Wednesday, January 19, 2011

Catharsis

I do wish, in a way, that I could talk to you again.  Not to curse your name, ask you why; not even to coax a compliment out of you.  For months I couldn't think of you, couldn't hear your name without a wrench in my stomach.  I wanted to talk to you then, to prove that I was worth more and that you would be sorry for tossing me aside, treating me like an old worn out doll.  I thought that if I could make you angry, make you sorry, make you lustful, I would win and that chapter of my life would close.  More then anything I missed you.  For more then a year I had bared my soul to you, treated you as a friend.  I told you secrets, not my deepest and darkest perhaps, but secrets none the less.  You may have been a terrible lover, but you were a damn good friend.

I cursed you for so long,  remembered so much of the bad that it's hard to remember the good now.  I remember you telling me that I was beautiful and wasn't crazy (and yes, you did say these things months before accusing me of being so.) I remember you telling me about the family you wanted and the dog and the house.  You had such a newly minted future then.  The day you invited me hunting was the day I decided I didn't care anymore.  Later my best friend told me on the phone that I would be sorry-I would get hurt.  I knew she was right, but my heart was long gone.

I don't even need to say what followed, except to admit what I vehemently denied then.  hysterically mad.  I was stuck between the school girl antics of my friends and the emotional tilt-a-whirl that being with you sent me on.  I won't say that I loved you, if only to keep from sounding more insane then I have already admitted to.  I did care for you though, deeply, and I didn't understand how you could not care for me.  Perhaps you did after all, I suppose I will never know.

When I met him I was still infatuated with you, but I was just beginning to understand the reality of things.  He held my hand while I walked and cried, and despite what everyone said he was a perfect gentleman.  That is when I should have stopped, when I crossed the line of what is honorable to what is despicable.  Though I have forgiven you, it will probably be decades before I can fully forgive myself.
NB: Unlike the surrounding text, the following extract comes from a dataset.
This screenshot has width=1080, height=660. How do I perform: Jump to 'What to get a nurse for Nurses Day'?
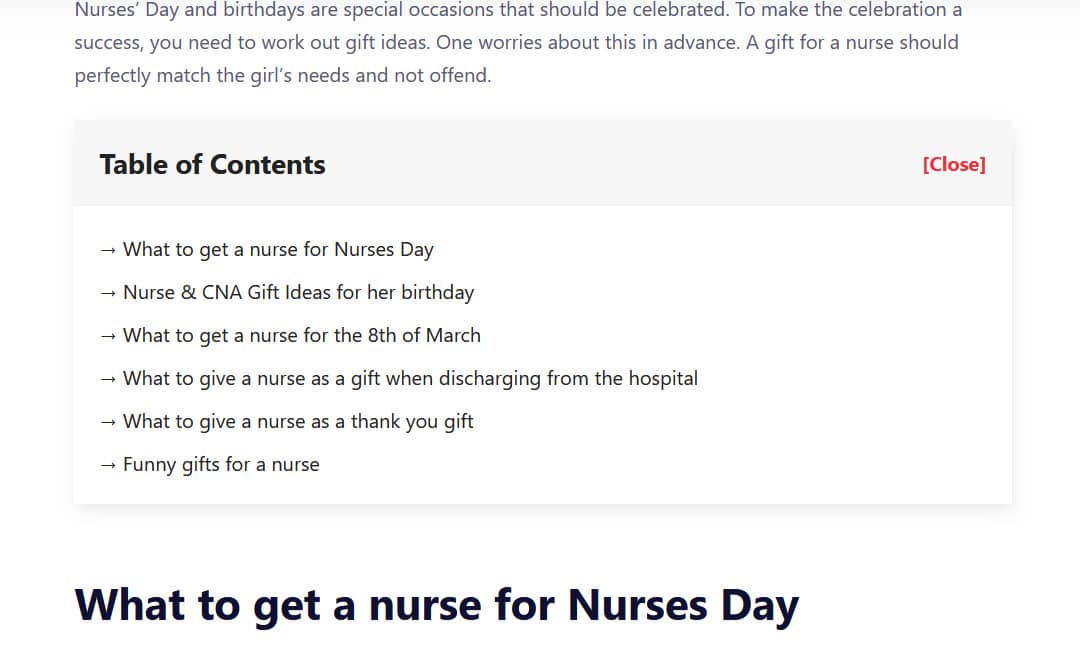pyautogui.click(x=278, y=250)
For the purpose of this testimony that you will never see, what has happened since is neither here nor there.  I'm back though, back to the girl that you met during a waltz who laughed too freely when you spun her.  I am not infatuated anymore, not hateful or hurt.  I am terribly in love with your arch rival, and I would be happy spending the rest of my days with him if he asked me.  I hear you're doing well, and you have the chance to find the same happiness.  She's wonderful.  Love her.  Open your eyes and tell her she is worth the world.  I am sorry for everything I did and said to hurt you, and someday maybe you won't be resentful towards me anymore.  I know that we can never be more then cordial to each other; that we may spend the rest of our lives pretending not to see each other even when we are crushed together in crowded bars.
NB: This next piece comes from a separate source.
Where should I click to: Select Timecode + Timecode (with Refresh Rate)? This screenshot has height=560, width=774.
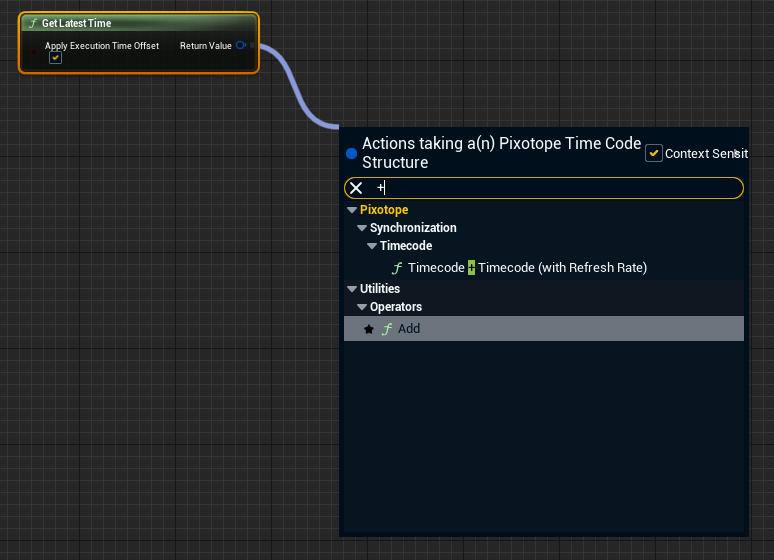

If I could change it, I would.  I wouldn't erase you from my life, but I would have demurred from your invitations and stayed the naive girl that I was when I met you.  Any power you once had over me is gone now, I think I have finally taken myself back.

You're a good person, the kind of person people want to be around.  Live a good life, stay well, and for the love of god please don't let any of the horrible things I once wrote about you come true.